Continued cold north and warm south for the month of May. The winter-like circulation stayed with us largely throughout May bringing the second cooler than average month for the northern states in the western US with between 2-7 degrees below average temperatures (Figure 1). Warmer than average temperatures for the month were seen from central to southern California and across the southwest. The PNW, northern Rockies, and northern Plains were the coldest portions of the country in May with the rest seeing temperatures above normal with Texas experiencing 4-8 degrees above average (not shown). May saw numerous low-pressure areas spin out of the Gulf of Alaska bringing additional moisture to most areas in the PNW with 150-300% of normal (Figure 1). Unfortunately, these systems did not dip far enough south to bring much, if any, moisture to the driest areas of the west. A dry month was also seen across the south to Texas and the mid-Gulf region, while the central and northern Plains, the Ohio River valley, and the mid-Atlantic experienced a wetter than average month (not shown).


Figure 1 – Western US May 2022 temperature departure from normal (left) and departure from normal precipitation (right; images from the High Plains Regional Climate Center, NOAA).

The cold spring has moved year-to-date temperatures across the western US to largely cooler than average while most of California and some of the southwest remains warmer than average for the year (Figure 2).
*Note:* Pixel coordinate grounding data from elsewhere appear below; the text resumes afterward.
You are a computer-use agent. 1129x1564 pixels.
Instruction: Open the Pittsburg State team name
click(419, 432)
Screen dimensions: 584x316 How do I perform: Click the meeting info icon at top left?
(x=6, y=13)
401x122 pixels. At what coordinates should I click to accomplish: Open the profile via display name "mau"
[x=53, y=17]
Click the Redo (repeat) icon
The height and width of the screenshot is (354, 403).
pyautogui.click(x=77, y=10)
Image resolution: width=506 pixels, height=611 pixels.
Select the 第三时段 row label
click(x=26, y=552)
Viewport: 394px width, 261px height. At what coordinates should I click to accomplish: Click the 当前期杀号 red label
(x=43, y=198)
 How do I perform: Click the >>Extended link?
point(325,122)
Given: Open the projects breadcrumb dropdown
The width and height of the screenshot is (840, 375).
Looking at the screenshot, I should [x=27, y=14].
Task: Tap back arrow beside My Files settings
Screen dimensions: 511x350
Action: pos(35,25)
The coldest conditions year-to-date have been seen in the inland PNW with eastern Washington, eastern Oregon, the Snake River Valley, and most of Idaho seeing 4-8 degrees below average for the year. The colder conditions year-to-date extend into the Rockies, the Plains, and Great Lakes southward to the southern Plains and portions of Texas, while the southeast and eastern seaboard have been warmer than average (not shown). Year-to-date precipitation amounts remain substantially below average for most areas of the western US, although the relatively wet April and May helped lower the deficits for some areas in the PNW (Figure 2). Continuing the downward trend in precipitation year-to-date, the vast majority of California, Nevada, and the southwest are currently 60% or less for the year with many regions dropping to 20% or less. For the rest of the country, year-to-date precipitation is running below average across the south to Texas and the western Gulf, over much of the southeast, and the Great Lakes, while the northern Plains and central Ohio and Mississippi river valleys up into New England are mostly wetter than average year-to-date (not shown).


Figure 2 – Western US year to date (January-June 5, 2022) temperature departure from normal (left) and departure from normal precipitation (right; images from the High Plains Regional Climate Center, NOAA).
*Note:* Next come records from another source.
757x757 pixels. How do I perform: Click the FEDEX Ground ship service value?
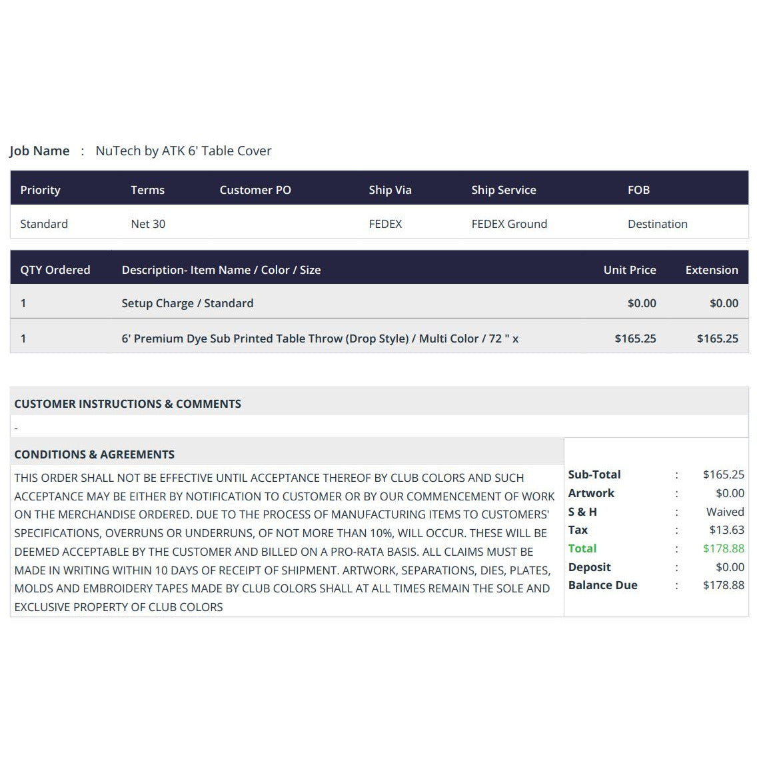coord(509,224)
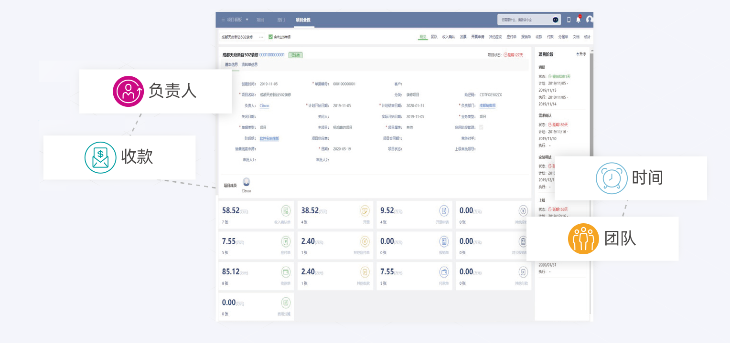Click the assistant search input field
Viewport: 730px width, 343px height.
pyautogui.click(x=523, y=20)
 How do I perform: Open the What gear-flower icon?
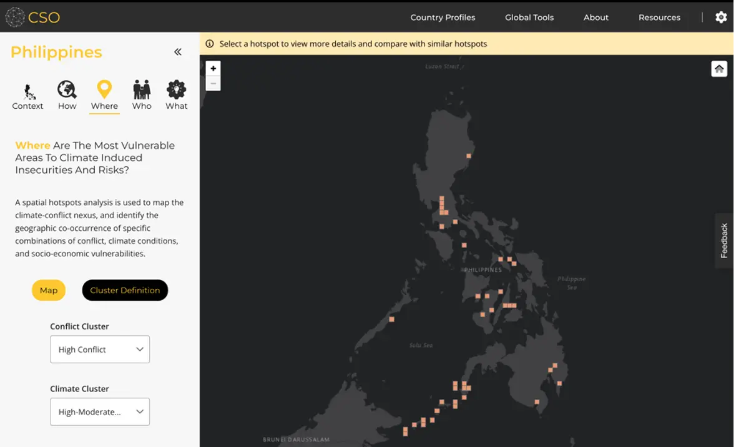tap(176, 89)

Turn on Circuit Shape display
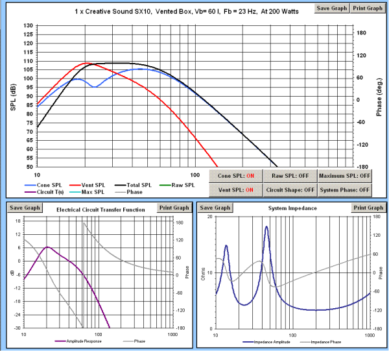(290, 189)

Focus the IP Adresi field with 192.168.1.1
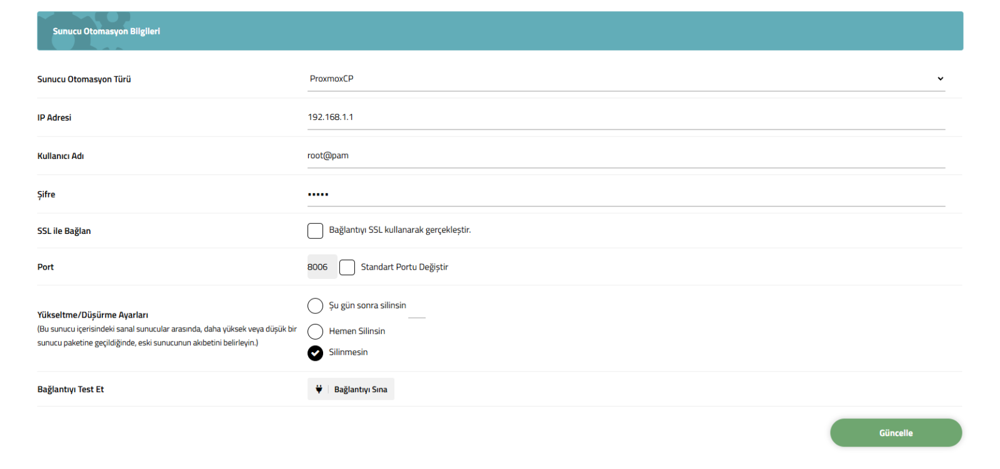tap(625, 118)
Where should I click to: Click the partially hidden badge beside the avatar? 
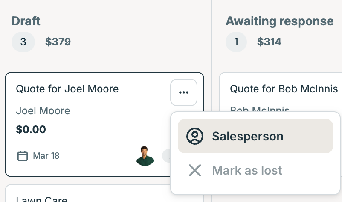(166, 156)
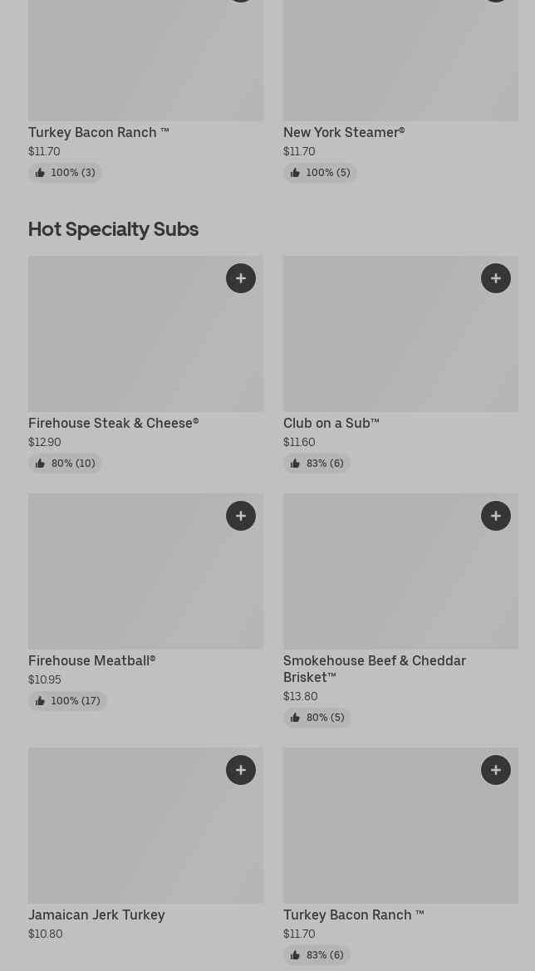Click Smokehouse Brisket 80% (5) rating
Viewport: 535px width, 971px height.
click(x=317, y=718)
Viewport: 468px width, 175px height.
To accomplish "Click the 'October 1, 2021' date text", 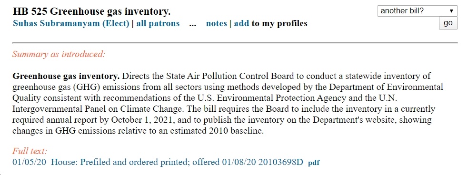I will pyautogui.click(x=142, y=120).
Growing degree-days (GDDs) over the western US for March through May (Figure 3) show the broad pattern of a cooler spring in northern areas, even extending into the Great Basin and Rockies, and warm spring in central to southern California and across to Texas. Areas in California are running near average to 150-300 GDD ahead of normal for the period. However, from northern California into every region in the PNW, GDDs are significantly below what is normal for this time of year (50-300 GDD). Converting the mapped data in Figure 3 to days ahead or days behind normal finds that the warmer areas in California are 6-24 days ahead of normal accumulation amounts while wine regions in western Oregon, eastern Washington and Oregon, and the Snake River Valley are 5-22 days behind the normal accumulation by the end of May (not shown).


Heat accumulation (GDD) amounts for four locations that I have tracked for many years in wine regions in Oregon are all substantially below both the 1981-2010 and 1991-2020 climate normals for the months of April and May. Each of these locations is tracking at or slightly above the 2010 vintage, the coolest year since 2000, with the greatest deviation from average being seen in eastern Oregon (Figure 4).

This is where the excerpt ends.